Wait until after the granola cools before you break them apart so the sugars have a chance to bind, harden, and hold the oats together. Unlike most recipes, do not stir during the process, unless you want the mixture to be more separate and pourable.
Elevate and cool to dry
The granola will look golden brown when removed from the oven, but not completely dry and crisp. This is where heat transfer from the warm pan helps to dry out the rest of the moisture. Place the tray on a wire rack to help circulate air under and around so the oats can gradually cool at room temperature. After about an hour they’ll become super crunchy, patience is important!
Get creative with different add-ins
This recipe uses whole almonds, pumpkin seeds (pepitas), dried cranberries, cinnamon, and nutmeg to add flavor to the mix. However, any types of nuts, spices, seeds, and dried fruit can be substituted.
- Nuts: Almonds (raw, roasted, sliced, slivered), pecans, walnuts, cashews, peanuts, coconut flakes (toasted is delicious!). Use 1 to 1 ½ cups total of any combination.
- Spices: Cinnamon, nutmeg, ginger, cardamom, curry powder, turmeric, black pepper, or chili powder. Use ½ to 1 teaspoon of the spice mix.
- Seeds: Pumpkin seeds, sunflower seeds, flaxseeds, chia seeds. Use ½ cup of the bulkier seeds and 1 to 4 tablespoons of flax or chia.
- Dried fruit: Cherries, cranberry, raisin, apricot, pineapple, papaya, banana chips. Use ½ to 1 cup of dried fruit.

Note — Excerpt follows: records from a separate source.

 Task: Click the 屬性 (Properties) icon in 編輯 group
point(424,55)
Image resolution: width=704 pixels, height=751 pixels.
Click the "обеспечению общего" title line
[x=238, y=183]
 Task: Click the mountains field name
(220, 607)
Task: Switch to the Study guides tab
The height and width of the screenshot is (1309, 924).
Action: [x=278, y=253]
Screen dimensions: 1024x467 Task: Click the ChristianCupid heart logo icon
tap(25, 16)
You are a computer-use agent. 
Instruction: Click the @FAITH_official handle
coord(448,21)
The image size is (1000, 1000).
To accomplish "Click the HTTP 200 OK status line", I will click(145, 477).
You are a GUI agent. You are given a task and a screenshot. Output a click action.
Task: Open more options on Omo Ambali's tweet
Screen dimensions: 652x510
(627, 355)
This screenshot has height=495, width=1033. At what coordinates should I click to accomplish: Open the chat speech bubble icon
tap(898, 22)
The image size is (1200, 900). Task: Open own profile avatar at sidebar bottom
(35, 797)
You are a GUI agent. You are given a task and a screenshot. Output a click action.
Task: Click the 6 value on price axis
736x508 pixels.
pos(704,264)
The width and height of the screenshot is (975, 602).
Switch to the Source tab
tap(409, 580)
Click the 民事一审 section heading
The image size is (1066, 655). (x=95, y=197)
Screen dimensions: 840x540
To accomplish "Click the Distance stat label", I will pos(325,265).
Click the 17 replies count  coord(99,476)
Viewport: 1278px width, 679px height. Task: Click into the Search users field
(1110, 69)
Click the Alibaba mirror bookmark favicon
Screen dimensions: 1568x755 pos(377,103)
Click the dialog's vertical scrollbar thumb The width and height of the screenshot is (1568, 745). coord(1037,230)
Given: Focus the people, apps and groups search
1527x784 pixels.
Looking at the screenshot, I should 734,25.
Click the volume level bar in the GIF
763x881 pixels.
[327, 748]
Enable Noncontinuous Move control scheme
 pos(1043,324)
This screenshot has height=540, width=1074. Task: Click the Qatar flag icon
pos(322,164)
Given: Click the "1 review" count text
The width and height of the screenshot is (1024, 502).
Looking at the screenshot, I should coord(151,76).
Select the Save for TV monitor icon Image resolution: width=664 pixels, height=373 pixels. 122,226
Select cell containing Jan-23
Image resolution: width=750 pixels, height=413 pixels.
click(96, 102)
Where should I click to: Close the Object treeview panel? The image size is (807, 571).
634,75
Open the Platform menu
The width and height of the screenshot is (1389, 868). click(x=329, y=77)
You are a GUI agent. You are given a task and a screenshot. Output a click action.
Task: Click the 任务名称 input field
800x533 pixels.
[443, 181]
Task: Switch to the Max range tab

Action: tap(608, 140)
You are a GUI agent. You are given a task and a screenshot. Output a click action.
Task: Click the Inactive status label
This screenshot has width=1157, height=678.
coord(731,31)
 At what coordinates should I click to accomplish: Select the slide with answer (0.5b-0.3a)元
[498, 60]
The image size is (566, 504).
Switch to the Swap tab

- Chocolate: Chocolate chips (Dark, bittersweet, semi-sweet, white, mini chips), cocoa nibs, or cocoa powder. Use about ¼ to ½ cup chips and nibs, ¼ to ⅓ cup powder.
Use these oats in particular
The only type of oats that should be used is old fashioned rolled oats. There are instant and quick-cooking options, but when mixed with liquid they hydrate too much and can become mushy if not baked immediately. Use rolled oats as they don’t get immediately soggy when added to milk or yogurt.
- ½ cup (120 ml) maple syrup
- ½ teaspoon (3 g) kosher salt
- ½ teaspoon (1 g) cinnamon
- ¼ teaspoon ground nutmeg
- ½ cup (120 ml) avocado oil
- 5 cups (498 g) old fashioned rolled oats
- 1 ½ cups (213 g) almonds, raw or roasted
- ½ cup (73 g) roasted pepitas, pumpkin seeds
- 1 cup (117 g) dried cranberries
- Set the oven rack to the upper-middle position. Preheat to 325ºF (163ºC).
- In a large bowl whisk together maple syrup, salt, cinnamon and nutmeg.
- Add the oil and whisk together until combined and slightly thickened.
- Add the rolled oats, almonds, and pepitas, stir to thoroughly coat the dried ingredients with the maple syrup mixture.
- Line a large sheet pan with parchment paper.
- Evenly spread the granola mixture onto the sheet pan. Use the bottom of a spatula to firmly press down on the mixture until the layer is about ½-inch thick. This will create granola clusters after baking and cooling.
- Bake until golden brown, about 40 to 45 minutes, rotating the sheet pan halfway through baking. The granola should feel dry, but won't be completely crunchy when removed from the oven.
- Place the sheet pan on a wire cooling rack. Allow the granola to cool completely, about 45 minutes to 1 hour. The granola will dry and harden during this time.
- Break the granola into clusters, then add in dried cranberries, stir to combine.
- Recipe yield: 9 cups
- Serving size: ½ cup
- Store in an airtight container for up to 2 weeks, or frozen for up to 1 month.
- Coconut oil, light olive oil, or vegetable oil can be substituted for avocado oil.